**Records provided**
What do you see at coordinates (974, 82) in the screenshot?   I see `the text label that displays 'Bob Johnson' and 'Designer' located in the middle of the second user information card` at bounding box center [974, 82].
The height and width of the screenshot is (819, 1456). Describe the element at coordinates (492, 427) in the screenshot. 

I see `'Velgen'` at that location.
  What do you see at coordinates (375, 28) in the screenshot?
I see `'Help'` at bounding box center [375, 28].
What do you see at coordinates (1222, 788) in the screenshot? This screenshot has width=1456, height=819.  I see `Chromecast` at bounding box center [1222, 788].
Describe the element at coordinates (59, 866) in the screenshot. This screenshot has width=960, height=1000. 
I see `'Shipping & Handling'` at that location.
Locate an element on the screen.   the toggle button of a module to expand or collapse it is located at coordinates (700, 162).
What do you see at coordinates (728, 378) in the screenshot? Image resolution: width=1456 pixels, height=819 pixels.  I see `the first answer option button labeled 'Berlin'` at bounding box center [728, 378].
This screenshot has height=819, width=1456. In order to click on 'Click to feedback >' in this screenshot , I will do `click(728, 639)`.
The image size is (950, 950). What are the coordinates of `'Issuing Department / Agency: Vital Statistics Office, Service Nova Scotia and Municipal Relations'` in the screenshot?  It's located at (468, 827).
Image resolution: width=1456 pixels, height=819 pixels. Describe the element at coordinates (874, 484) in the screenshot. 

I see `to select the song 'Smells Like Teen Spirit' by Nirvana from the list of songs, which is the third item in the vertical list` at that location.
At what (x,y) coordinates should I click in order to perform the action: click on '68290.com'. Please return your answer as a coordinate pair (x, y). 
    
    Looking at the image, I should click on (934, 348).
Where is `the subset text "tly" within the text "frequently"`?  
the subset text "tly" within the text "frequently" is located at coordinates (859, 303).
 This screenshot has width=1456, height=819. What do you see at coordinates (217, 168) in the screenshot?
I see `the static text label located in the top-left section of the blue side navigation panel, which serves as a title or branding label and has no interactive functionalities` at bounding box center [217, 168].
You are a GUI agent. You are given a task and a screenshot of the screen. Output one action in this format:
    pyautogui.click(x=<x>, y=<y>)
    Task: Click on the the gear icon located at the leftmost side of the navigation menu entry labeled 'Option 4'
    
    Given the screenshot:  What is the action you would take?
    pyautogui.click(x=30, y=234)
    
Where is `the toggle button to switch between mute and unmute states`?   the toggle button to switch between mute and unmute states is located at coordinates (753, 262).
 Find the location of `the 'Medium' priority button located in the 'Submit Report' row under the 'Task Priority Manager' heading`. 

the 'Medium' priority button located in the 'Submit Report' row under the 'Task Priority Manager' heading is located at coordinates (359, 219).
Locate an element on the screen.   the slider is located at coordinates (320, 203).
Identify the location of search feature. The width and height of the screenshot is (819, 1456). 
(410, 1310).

**What you have to do**
Render each line of the records above as a JSON list of strings, with one string for every line and blank lines omitted.

**Correct answer**
[
  "What do you see at coordinates (974, 82) in the screenshot?   I see `the text label that displays 'Bob Johnson' and 'Designer' located in the middle of the second user information card` at bounding box center [974, 82].",
  "The height and width of the screenshot is (819, 1456). Describe the element at coordinates (492, 427) in the screenshot. ",
  "I see `'Velgen'` at that location.",
  "  What do you see at coordinates (375, 28) in the screenshot?",
  "I see `'Help'` at bounding box center [375, 28].",
  "What do you see at coordinates (1222, 788) in the screenshot? This screenshot has width=1456, height=819.  I see `Chromecast` at bounding box center [1222, 788].",
  "Describe the element at coordinates (59, 866) in the screenshot. This screenshot has width=960, height=1000. ",
  "I see `'Shipping & Handling'` at that location.",
  "Locate an element on the screen.   the toggle button of a module to expand or collapse it is located at coordinates (700, 162).",
  "What do you see at coordinates (728, 378) in the screenshot? Image resolution: width=1456 pixels, height=819 pixels.  I see `the first answer option button labeled 'Berlin'` at bounding box center [728, 378].",
  "This screenshot has height=819, width=1456. In order to click on 'Click to feedback >' in this screenshot , I will do `click(728, 639)`.",
  "The image size is (950, 950). What are the coordinates of `'Issuing Department / Agency: Vital Statistics Office, Service Nova Scotia and Municipal Relations'` in the screenshot?  It's located at (468, 827).",
  "Image resolution: width=1456 pixels, height=819 pixels. Describe the element at coordinates (874, 484) in the screenshot. ",
  "I see `to select the song 'Smells Like Teen Spirit' by Nirvana from the list of songs, which is the third item in the vertical list` at that location.",
  "At what (x,y) coordinates should I click in order to perform the action: click on '68290.com'. Please return your answer as a coordinate pair (x, y). ",
  "    Looking at the image, I should click on (934, 348).",
  "Where is `the subset text \"tly\" within the text \"frequently\"`?  ",
  "the subset text \"tly\" within the text \"frequently\" is located at coordinates (859, 303).",
  " This screenshot has width=1456, height=819. What do you see at coordinates (217, 168) in the screenshot?",
  "I see `the static text label located in the top-left section of the blue side navigation panel, which serves as a title or branding label and has no interactive functionalities` at bounding box center [217, 168].",
  "You are a GUI agent. You are given a task and a screenshot of the screen. Output one action in this format:",
  "    pyautogui.click(x=<x>, y=<y>)",
  "    Task: Click on the the gear icon located at the leftmost side of the navigation menu entry labeled 'Option 4'",
  "    Given the screenshot:  What is the action you would take?",
  "    pyautogui.click(x=30, y=234)",
  "Where is `the toggle button to switch between mute and unmute states`?   the toggle button to switch between mute and unmute states is located at coordinates (753, 262).",
  " Find the location of `the 'Medium' priority button located in the 'Submit Report' row under the 'Task Priority Manager' heading`. ",
  "the 'Medium' priority button located in the 'Submit Report' row under the 'Task Priority Manager' heading is located at coordinates (359, 219).",
  "Locate an element on the screen.   the slider is located at coordinates (320, 203).",
  "Identify the location of search feature. The width and height of the screenshot is (819, 1456). ",
  "(410, 1310)."
]